Our favorite Monday night TV show is, by far, "The Antique Road Show". Adva (wife) and I never miss it. In each episode, specialists from leading auction houses and independent dealers from across the country offer free appraisals of antiques and collectibles. Since my wife is about to graduate her degree in Art History, and I am a designer, we both absolutely love seeing all the fascinating art and design pieces people bring to the show. From family heirlooms to garage sale findings, from 17th century piano stools, to a laugh machine from the 60ies.
While watching the show a few weeks ago, I was thinking that it would be super neat if in 150 years my great great grandson would get one of my designs appraised. But after giving it another moment of thought, I realized that this could never really happen. I can count on one hand the number of site designs that have lived more than 10 years without a re-design (which usually completely overwrites the original.) A 150 year old design for the web just seems impossible.

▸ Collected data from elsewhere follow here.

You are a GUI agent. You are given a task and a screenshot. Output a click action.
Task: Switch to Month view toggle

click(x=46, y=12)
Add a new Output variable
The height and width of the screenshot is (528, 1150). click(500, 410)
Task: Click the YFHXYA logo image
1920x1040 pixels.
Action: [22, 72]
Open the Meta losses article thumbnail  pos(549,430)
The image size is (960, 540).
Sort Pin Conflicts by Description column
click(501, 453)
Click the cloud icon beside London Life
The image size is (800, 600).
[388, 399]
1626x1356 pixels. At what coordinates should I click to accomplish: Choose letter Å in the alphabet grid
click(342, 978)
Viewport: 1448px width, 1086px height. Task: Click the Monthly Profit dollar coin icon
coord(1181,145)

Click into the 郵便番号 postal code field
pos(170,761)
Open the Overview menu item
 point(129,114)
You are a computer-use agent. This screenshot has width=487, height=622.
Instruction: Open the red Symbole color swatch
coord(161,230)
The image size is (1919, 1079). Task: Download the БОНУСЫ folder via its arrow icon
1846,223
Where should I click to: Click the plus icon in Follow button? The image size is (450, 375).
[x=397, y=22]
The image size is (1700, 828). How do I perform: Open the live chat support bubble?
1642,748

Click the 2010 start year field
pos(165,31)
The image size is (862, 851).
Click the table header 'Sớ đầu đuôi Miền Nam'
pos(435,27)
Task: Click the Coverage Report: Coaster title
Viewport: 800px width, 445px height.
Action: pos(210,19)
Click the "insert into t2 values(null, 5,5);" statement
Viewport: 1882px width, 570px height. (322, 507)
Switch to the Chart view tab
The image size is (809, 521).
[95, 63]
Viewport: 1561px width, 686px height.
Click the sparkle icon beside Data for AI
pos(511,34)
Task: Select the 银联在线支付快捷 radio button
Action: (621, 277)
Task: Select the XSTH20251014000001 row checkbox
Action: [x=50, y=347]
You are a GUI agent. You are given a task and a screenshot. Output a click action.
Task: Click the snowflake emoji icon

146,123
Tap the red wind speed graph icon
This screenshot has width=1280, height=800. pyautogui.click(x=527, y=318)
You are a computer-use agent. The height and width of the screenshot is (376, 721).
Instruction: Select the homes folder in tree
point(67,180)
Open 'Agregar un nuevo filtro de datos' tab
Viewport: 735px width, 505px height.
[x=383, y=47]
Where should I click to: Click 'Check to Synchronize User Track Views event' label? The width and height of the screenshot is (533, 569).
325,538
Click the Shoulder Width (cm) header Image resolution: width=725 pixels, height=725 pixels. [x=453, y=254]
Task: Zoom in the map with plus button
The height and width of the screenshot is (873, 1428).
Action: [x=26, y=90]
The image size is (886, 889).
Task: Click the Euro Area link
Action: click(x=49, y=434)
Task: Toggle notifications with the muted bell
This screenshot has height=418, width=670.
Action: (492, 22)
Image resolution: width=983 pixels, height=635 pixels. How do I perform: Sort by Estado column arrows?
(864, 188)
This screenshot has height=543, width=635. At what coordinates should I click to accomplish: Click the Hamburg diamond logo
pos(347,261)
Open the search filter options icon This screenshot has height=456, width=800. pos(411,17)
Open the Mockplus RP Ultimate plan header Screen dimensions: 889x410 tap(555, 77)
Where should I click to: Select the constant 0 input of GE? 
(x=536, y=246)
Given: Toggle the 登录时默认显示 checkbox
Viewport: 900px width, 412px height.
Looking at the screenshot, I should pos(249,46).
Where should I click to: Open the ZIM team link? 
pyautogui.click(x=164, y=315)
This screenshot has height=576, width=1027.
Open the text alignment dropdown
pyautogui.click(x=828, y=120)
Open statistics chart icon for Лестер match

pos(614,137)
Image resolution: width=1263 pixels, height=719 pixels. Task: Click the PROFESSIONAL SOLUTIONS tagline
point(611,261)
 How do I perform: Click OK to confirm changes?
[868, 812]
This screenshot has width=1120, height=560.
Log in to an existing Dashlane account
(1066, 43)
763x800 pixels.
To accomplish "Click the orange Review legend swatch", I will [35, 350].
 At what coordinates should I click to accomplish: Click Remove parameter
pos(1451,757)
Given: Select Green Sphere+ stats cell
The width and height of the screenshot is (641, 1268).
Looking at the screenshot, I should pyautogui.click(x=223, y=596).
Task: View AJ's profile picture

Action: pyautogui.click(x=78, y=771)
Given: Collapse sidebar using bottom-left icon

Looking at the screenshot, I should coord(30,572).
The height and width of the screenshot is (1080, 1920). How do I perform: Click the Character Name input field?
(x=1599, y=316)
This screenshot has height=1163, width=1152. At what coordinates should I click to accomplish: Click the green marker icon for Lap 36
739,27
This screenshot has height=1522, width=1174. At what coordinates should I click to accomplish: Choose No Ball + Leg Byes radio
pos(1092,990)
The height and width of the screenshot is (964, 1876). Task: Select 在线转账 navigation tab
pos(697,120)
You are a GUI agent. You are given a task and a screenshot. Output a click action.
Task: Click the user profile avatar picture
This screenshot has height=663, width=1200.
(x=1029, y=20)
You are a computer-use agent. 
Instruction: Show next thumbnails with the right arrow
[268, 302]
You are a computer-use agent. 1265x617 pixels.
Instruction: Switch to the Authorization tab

It made me sad to think that my designs were not born to live more than a decade at best, that they are so temporary. This should have been obvious to me throughout my career (it probably was, subconsciously), but I never gave it much thought. Comparing it to the amazing poster/furniture/whatever-physical-object-designs I was seeing on the show, it became clear as day. How did I miss this? After shedding a few virtual tears and ranting on Twitter, another thought came to mind: How does this affect the work we do as Web designers?
Then I read Mandy Brown's article, which really had an impact on me. She talks about an idealist stance to preserve content on the web, about shielding it from the forces that be. A call to arms for solving not only the technology, but more importantly the will to preserve. Technically speaking, I truly believe this is possible when it comes to preserving the actual content of a site, which can easily be converted into different files or forms of technology. Once the will is there, it can be achieved. Heck, at the end of the day, words, images and videos can be converted into physical objects, like paper or film if all else fails. But what I am interested in, as a designer, is the design itself. Not only the content.
Web design (or should I say screen or interface design), unlike almost any other form of design, is completely based on the technology it is built upon. This technology, as we know, changes so rapidly, who knows if we will be able to create a seamless backwards compatible form of HTML for, say, 150 years? Who knows if Flash will be around in 200 years, it's dead now isn't it? Once the technology is gone, the designs built upon it will vanish into the same virtual nothingness they were born in.
Web designs cannot be transferred to physical objects either, since they rely on a kind of user interaction that will be lost once removed from its supporting technology. Interactions like hovers, notifications, dropdowns and animations, to name a few, will always be virtual and as such can never translate to physical form.
So can we all agree that appraising sites will just never happen? Are we ok with that? Can we agree that this is because what we design ultimately lives and dies in a virtual world? Can we also agree that preserving such designs for many years seems impossible at this point in time, unless a solution is presented? If the answers to all this is yes, how does this affect us as designers?
I am starting to believe that this is one of the biggest differences between us and the rest of the design world (print in particular, to which web design is often compared.) Heck, I would even be more comfortable comparing us to cake design, stage design, or better yet, to window display design. These will either be eaten, taken down when the holiday has past, when the show is over or when seasons change. They are built to create a temporary experience and in that lies their beauty.
Is this one of the reasons that we still do not have a masterpiece web design that we can all agree on? Will we ever have one? If we find one, how will it be preserved and referenced? Is this why so many designers seem to rely heavily on ever changing trends? Is there room to start thinking of internet museums? If things were more permanent, would designers care less about the latest trends and try to design something timeless? Can web design even be timeless?
I have no idea. I have more questions than answers. But I am pretty sure that the fact that the designs we produce are temporary is one of the strongest thing that ties us, or sets us apart, as a branch of design. Technical differentiators such as screen sizes, interactive elements and so on are a good starting point for understanding what sets us apart from other fields of design, but I think it is time to start digging a little deeper.